Where f=n-k- 1 - number of degrees of freedom (table value), n- number of observations, k X".

5) If , then deviates, i.e. significant coefficient.

If , then is accepted, i.e. coefficient is insignificant.

5. To check the correctness of the constructed regression equation, the Fisher criterion is used.

Scheme for checking the significance of the regression equation:

1) H 0: the regression equation is not significant.

H 1: the regression equation is significant.

2) R=0.05 – significance level.

3) , (6.8)

where is the number of observations; k- the number of parameters in the equation with variables " X"; at- the actual value of the effective feature; y x- the theoretical value of the effective feature; - coefficient of pair correlation.

4) F table(R; f 1 ; f2),

Where f 1 \u003d k, f 2 \u003d n-k-1- number of degrees of freedom (table values).

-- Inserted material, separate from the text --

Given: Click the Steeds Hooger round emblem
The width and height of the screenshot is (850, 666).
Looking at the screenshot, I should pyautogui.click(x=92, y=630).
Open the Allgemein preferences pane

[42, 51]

5) If F calc >F table, then the regression equation is chosen correctly and can be applied in practice.

If F calc , then the regression equation is chosen incorrectly.

6. The main indicator reflecting the measure of the quality of regression analysis is coefficient of determination (R 2).

Determination coefficient shows what proportion of the dependent variable " at» is taken into account in the analysis and is caused by the influence of the factors included in the analysis.

Determination coefficient (R2) takes values ​​in the range . The regression equation is qualitative if R2 ≥0,8.

The determination coefficient is equal to the square of the correlation coefficient, i.e.

Example 6.1. Based on the following data, construct and analyze the regression equation:

Solution.

1) Calculate the correlation coefficient: . The relationship between the signs is direct and moderate.

2) Build a paired linear regression equation.

2.1) Make a calculation table.

X at Hu x 2 y x (y-y x) 2
55,89 47,54 65,70
45,07 15,42 222,83
54,85 34,19 8,11
51,36 5,55 11,27
42,28 45,16 13,84
47,69 1,71 44,77
45,86 9,87 192,05
Sum 159,45 558,55
Average 77519,6 22,78 79,79 2990,6

,

Paired linear regression equation: y x \u003d 25.17 + 0.087x.

3) Find theoretical values ​​" y x» by substituting actual values ​​into the regression equation « X».

4) Plot graphs of actual " at" and theoretical values ​​" y x» effective feature (Figure 6.1): r xy =0.47) and a small number of observations.

7) Calculate the coefficient of determination: R2=(0.47) 2 =0.22. The constructed equation is of poor quality.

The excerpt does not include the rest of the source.